10! = 10×9×8×7×6×5×4×3×2×1
= 5×2×3×3×2×2×2×7×3×2×5×2×2×3×2×1
= 7×5×5×3×3×3×3×2×2×2×2×2×2×2×2×1
So either m or n must be >= 7
= 7!×5×3×3×2×2×2×2×1
= 7! ×6×5×4×3×2×1
= 7!×6!
m=7, n=6
m×n=42

edit: how to not spoil the puzzle for others?

10 !

Disclaimer, these are not my puzzles. But linking to my sources would take the fun out of them.

Considering a generalized version of the puzzle, "If m! x n! = X! then m x n = ?"

(X, 1) and (X, 0) will always be valid "degenerate" solutions (producing answers "X" and "0", respectively). Let's ignore them onward.

Interestingly, for X=10 we have the pair (7, 6) which works only due to the fact that 6! = 8 x 9 x 10. In other words, 6! can be restructured to form the "tail" of a different factorial.

My intuition is that it happens because of 6! containing relatively many prime factors, allowing them to be rearranged to form the "tail".

This made me wonder how often that happens in general (for different X), with the intuition being, it's extremely rare.

So I had ChatGPT write me a program to check this as far as possible (read: until I think I understood the pattern and got fed up waiting for 8! to pop up):

6! = 5! x 3!
10! = 7! x 6!
24! = 23! x 4!
120! = 119! x 5!
720! = 719! x 6!
5040! = 5039! x 7!

It seems that "n" always has to be small, which makes sense because we need to tightly control the prime factors involved in the completion of the tail.

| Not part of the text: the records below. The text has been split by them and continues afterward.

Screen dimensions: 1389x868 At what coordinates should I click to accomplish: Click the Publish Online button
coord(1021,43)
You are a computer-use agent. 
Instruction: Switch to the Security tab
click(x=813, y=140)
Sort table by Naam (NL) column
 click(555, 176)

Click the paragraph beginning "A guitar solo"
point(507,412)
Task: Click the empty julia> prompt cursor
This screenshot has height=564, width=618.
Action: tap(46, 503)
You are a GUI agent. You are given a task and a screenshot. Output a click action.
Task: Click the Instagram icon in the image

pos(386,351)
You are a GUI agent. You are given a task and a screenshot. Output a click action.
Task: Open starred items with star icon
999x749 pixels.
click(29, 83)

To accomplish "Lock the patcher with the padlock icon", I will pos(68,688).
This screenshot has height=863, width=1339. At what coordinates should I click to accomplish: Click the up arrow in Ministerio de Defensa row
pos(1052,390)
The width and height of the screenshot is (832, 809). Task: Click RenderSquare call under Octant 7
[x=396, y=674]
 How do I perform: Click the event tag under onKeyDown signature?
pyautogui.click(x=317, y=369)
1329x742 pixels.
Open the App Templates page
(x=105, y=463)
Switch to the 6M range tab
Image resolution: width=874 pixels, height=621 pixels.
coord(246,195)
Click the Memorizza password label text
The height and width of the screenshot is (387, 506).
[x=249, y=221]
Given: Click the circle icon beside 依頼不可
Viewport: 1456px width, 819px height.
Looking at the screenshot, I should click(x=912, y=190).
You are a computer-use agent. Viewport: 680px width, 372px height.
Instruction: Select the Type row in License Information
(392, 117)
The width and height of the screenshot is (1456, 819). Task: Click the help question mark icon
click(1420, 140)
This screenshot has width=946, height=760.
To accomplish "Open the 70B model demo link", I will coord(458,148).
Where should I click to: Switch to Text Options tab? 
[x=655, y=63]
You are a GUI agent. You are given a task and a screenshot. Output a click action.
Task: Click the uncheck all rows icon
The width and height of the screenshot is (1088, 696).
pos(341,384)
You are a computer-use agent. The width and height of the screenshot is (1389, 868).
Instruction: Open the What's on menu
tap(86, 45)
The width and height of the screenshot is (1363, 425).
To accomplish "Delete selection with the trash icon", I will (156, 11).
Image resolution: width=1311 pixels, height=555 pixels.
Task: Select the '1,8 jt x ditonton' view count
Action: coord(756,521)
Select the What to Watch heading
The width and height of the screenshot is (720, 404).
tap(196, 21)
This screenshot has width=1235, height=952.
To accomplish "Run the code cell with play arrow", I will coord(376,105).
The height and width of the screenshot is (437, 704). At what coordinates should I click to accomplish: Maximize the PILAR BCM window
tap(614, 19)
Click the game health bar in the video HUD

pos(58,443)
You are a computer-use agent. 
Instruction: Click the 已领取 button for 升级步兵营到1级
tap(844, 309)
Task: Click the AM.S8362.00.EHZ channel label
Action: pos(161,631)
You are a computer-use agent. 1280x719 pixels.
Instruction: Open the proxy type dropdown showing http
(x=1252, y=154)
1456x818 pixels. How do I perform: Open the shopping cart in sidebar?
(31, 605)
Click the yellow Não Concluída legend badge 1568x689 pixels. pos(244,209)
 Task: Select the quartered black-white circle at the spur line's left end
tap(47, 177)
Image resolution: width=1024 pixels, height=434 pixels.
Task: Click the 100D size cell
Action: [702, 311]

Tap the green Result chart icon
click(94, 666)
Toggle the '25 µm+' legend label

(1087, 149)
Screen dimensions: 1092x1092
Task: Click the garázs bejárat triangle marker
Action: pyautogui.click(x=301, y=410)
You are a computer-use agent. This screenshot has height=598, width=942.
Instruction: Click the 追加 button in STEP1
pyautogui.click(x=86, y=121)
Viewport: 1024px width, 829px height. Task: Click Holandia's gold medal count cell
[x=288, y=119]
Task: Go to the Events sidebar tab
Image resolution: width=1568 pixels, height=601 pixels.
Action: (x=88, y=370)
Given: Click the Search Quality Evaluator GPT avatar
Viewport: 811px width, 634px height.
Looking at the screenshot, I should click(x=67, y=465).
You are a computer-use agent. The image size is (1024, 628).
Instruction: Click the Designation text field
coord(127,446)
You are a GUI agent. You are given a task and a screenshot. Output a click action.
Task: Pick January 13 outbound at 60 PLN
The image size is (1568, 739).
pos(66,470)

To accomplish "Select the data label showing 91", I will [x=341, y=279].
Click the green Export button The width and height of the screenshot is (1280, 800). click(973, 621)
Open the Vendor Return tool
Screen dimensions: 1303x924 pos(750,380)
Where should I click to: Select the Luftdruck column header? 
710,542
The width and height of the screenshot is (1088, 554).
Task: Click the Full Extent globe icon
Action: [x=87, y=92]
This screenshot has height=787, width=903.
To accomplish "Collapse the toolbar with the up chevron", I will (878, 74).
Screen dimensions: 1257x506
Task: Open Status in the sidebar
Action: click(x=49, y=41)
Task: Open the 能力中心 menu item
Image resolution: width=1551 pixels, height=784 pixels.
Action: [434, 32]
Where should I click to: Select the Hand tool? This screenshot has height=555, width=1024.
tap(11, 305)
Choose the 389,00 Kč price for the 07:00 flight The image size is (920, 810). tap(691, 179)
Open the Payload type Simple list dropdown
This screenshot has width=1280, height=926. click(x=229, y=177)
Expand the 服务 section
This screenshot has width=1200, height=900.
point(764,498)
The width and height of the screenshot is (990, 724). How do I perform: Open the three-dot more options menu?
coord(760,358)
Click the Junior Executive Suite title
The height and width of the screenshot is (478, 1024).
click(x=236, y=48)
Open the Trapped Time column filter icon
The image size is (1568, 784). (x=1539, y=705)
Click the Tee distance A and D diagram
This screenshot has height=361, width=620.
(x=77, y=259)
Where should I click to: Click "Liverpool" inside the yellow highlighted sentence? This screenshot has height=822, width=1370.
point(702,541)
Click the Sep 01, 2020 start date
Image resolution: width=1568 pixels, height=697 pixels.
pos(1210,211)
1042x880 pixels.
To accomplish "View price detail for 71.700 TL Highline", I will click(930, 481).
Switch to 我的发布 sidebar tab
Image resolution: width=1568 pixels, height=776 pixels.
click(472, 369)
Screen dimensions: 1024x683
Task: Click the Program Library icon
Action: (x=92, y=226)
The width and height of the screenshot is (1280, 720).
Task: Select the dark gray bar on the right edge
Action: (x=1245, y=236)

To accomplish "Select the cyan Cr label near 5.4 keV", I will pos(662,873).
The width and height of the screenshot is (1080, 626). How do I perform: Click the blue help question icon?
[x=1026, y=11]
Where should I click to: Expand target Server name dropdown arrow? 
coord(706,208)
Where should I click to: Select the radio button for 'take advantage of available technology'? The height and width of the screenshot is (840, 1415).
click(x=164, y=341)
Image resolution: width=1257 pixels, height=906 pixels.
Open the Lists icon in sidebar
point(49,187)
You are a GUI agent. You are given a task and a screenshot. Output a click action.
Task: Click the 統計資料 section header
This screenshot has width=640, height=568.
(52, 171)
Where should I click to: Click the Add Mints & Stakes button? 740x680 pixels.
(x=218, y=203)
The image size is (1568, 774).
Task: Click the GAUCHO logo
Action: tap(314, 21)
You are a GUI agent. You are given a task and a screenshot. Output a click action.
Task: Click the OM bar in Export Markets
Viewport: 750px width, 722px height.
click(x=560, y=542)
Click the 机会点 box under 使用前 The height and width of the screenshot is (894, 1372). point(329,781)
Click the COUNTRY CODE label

But that also means that, from a certain point, the only solutions seem to be of form m = X - 1, n! = X. (In fact, X=10 is the only example that breaks this rule, making it, in my eyes, the only "interesting" solution.)

It's not a rigorous proof, of course, that this is the only asymptotic solution form, but at least a strong heuristic. Also it helped build a wandwavy proof that there are infintely many X for which a non-degenerate solution exist.

@remindme in 12 hours

I actually encountered this before.
there are three answers.
10, 18, and twenty something.
I have to do some number punching to figure the last one out.